Information basée sur le rapport 2012 du Secrétaire général au Conseil de sécurité (A/68/878–S/2014/339) publié 15 mai 2014.

La période à l’examen a été caractérisée par le début de la Conférence de dialogue national et par le ralentissement des hostilités entre le Gouvernement et Al-Qaida dans la péninsule arabique/Ansar el-Charia. Les conditions de sécuritésont demeurées précaires dans le sud du pays en raison des agissements du mouvement sécessionniste Hirak qui s’oppose au Gouvernement de transition et à la Conférence. En août 2013, après une escalade des tensions entre les Salafistes et le mouvement Houthidans le nord du Yémen, la ville de Dammaj (province de Saada) a été assiégée par le mouvement.

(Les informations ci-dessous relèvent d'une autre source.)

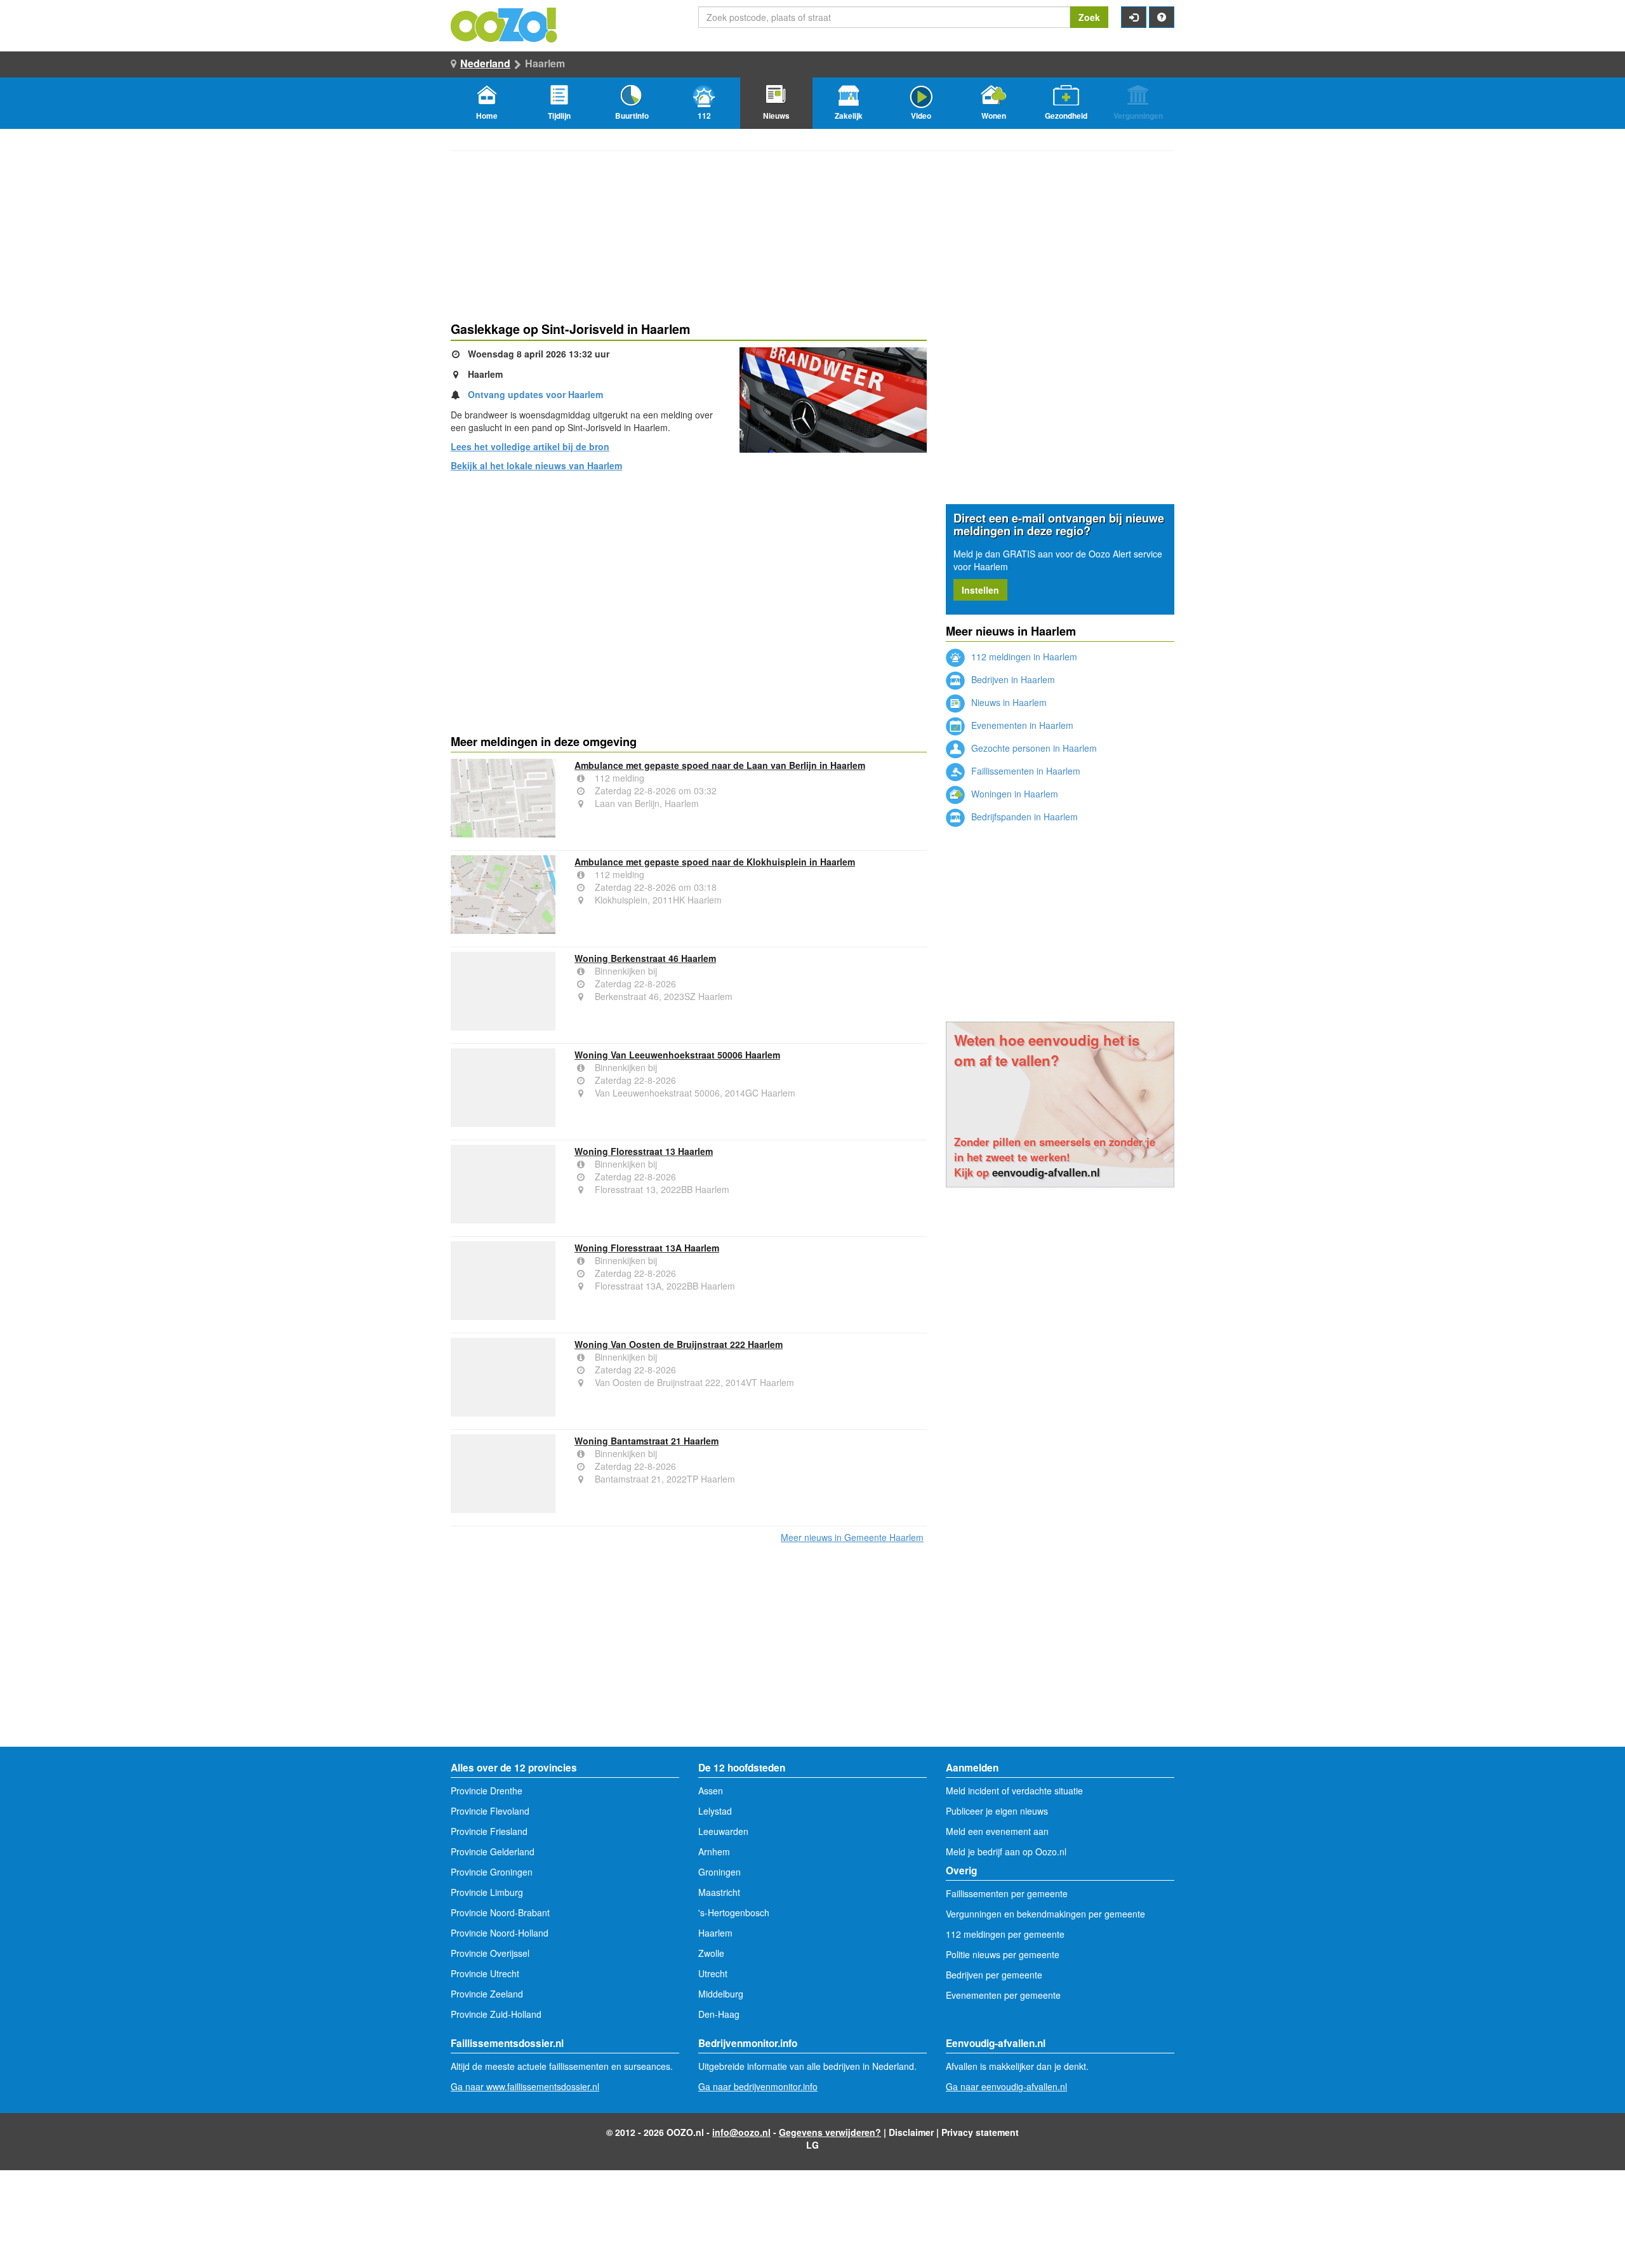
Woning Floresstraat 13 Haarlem (643, 1151)
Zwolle (711, 1953)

L’ONU a confirmé que 106 enfants avaient été enrôlés, tous des garçons âgés de 6 à 17 ans. Les Salafistes ont recruté 57 garçons pour combattre contre le mouvement Houthi à Dammaj. Ces enfants ont été principalement recrutés au cours de campagnes d’enrôlement menées par le groupe dans les mosquées et sur les marchés des provinces méridionales d’Abyan, Aden, Dhalé, Amran et Lahj. Certains d’entre eux ont reçu une instruction militaire. Si 22 des 57 garçons ont été retirés de ce groupe armé par des parents qui les ont ramenés chez eux, au moins deux ont été tués au combat et deux étaient toujours à Dammaj au moment de l’établissement du présent rapport. Trente-deux garçons ont été vus alors qu’ils gardaient des points de contrôle du mouvement Houthi, portaient des armes à feu et inspectaient des véhicules dans les provinces de Saada et d’Amran. Un garçon de 11 ans a déclaré qu’il avait reçu deux mois d’instruction militaire et idéologique. Les familles des victimes hésitent à signaler les violations commises par le mouvement Houthi par crainte des représailles, ce qui complique le suivi de ces infractions. Enfin, 14 enfants ont été recrutés par Al-Qaida dans la péninsule arabique/Ansar el-Charia dans la province d’Abyan et trois garçons ont été employés par le parti Al-Islah et le Comité populaire, un groupe de résistance local qui s’est allié au Gouvernement pour combattre Al-Qaida dans la péninsule arabique/Ansar el-Charia dans la province d’Abyan. En outre, en 2013, une dizaine d’enfants enrôlés avant la période de référence, dont deux grâce à de faux papiers d’identité, ont continué d’effectuer des fonctions d’appui dans l’armée yéménite.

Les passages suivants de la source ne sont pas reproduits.